In [1]:
import torch
import pandas as pd
import numpy as np
import os
from sklearn.preprocessing import MinMaxScaler
device = torch.device('cpu')
from sklearn.neural_network import MLPRegressor
from sklearn.model_selection import train_test_split

Preprocessing the data by converting catagorical data to numerical values, filling missing values by median, scaling the data and the spliting it in test and train set. 

In [2]:
train = pd.read_csv('train.csv')
train.drop('Id',axis = 1, inplace = True)
train = pd.get_dummies(train, dummy_na=True, drop_first=True)
train.fillna(train.median(),inplace=True)
trainLabels = train['SalePrice']
train.drop('SalePrice',axis = 1, inplace = True)
normalizer=MinMaxScaler()
train=normalizer.fit_transform(train)
XTrain, XTest, YTrain, YTest = train_test_split(train,trainLabels,test_size=0.2)
labelBatches=np.split(YTrain,16)
trainBatches=np.split(XTrain,16)
for i in range(len(labelBatches)):
    labelBatches[i] = torch.from_numpy(np.array(labelBatches[i])).float().view(-1, 1)
    trainBatches[i] = torch.from_numpy(trainBatches[i]).float()

● Dataset extract:
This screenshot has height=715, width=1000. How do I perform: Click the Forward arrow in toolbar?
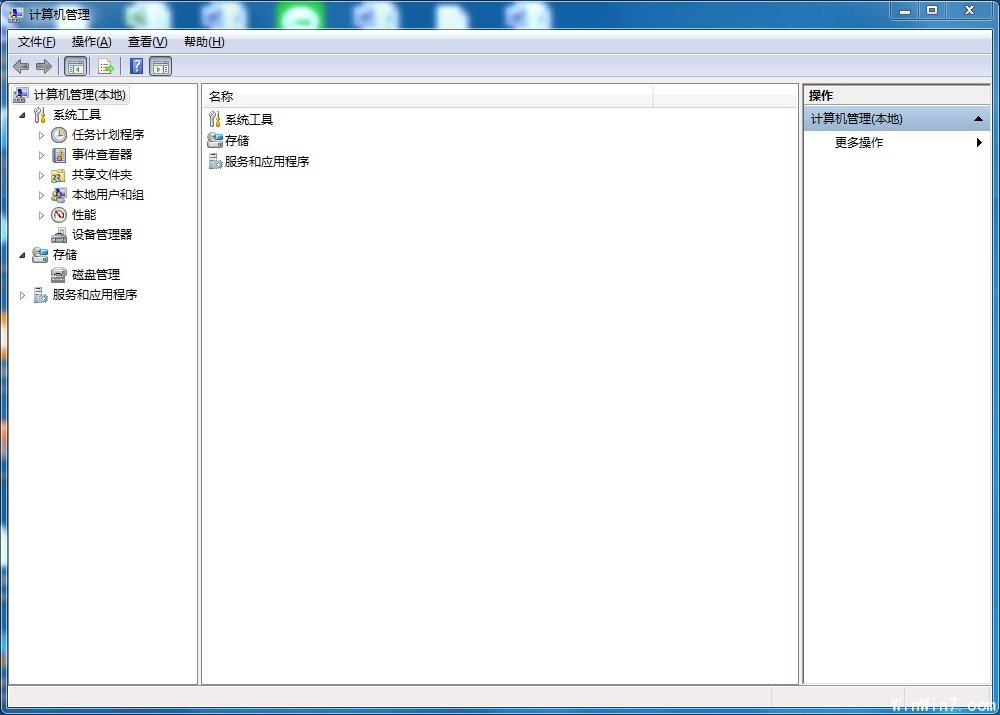click(x=43, y=67)
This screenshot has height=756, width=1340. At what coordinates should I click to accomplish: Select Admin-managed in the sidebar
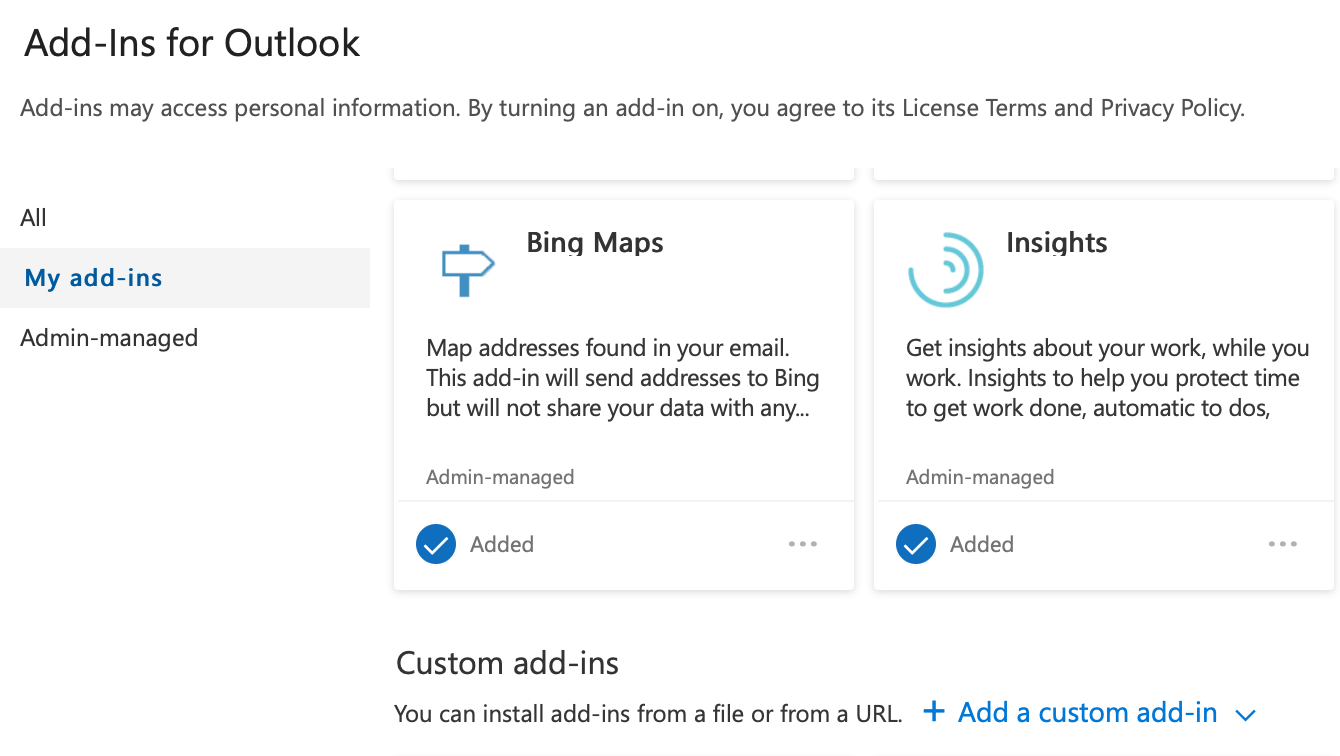pos(109,337)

● Exercises to complete:
a) Print the part of the notebook that begins at the words "Preprocessing the data" and stops after "normalizer=MinMaxScaler()".
b) Answer these questions from the notebook:
(i) Which column is dropped from the training data right after the CSV file is read?
(ii) What test size is passed to the train-test split?
(iii) Into how many parts are the training labels split?
c) Decide whether each statement agrees with the notebook. Answer yes or no, and quote the deciding words.
(i) Missing values are filled with the mean.
(ii) The device is set to the CPU.
(iii) The 'SalePrice' column stays among the input features.
The listing has no connection to the notebook.

● Solutions to the tasks:
a)
Preprocessing the data by converting catagorical data to numerical values, filling missing values by median, scaling the data and the spliting it in test and train set. 

In [2]:
train = pd.read_csv('train.csv')
train.drop('Id',axis = 1, inplace = True)
train = pd.get_dummies(train, dummy_na=True, drop_first=True)
train.fillna(train.median(),inplace=True)
trainLabels = train['SalePrice']
train.drop('SalePrice',axis = 1, inplace = True)
normalizer=MinMaxScaler()

b)
(i) The 'Id' column.
(ii) 0.2.
(iii) 16.

c)
(i) No: "filling missing values by median"
(ii) Yes: "device = torch.device('cpu')"
(iii) No: "train.drop('SalePrice',axis = 1, inplace = True)"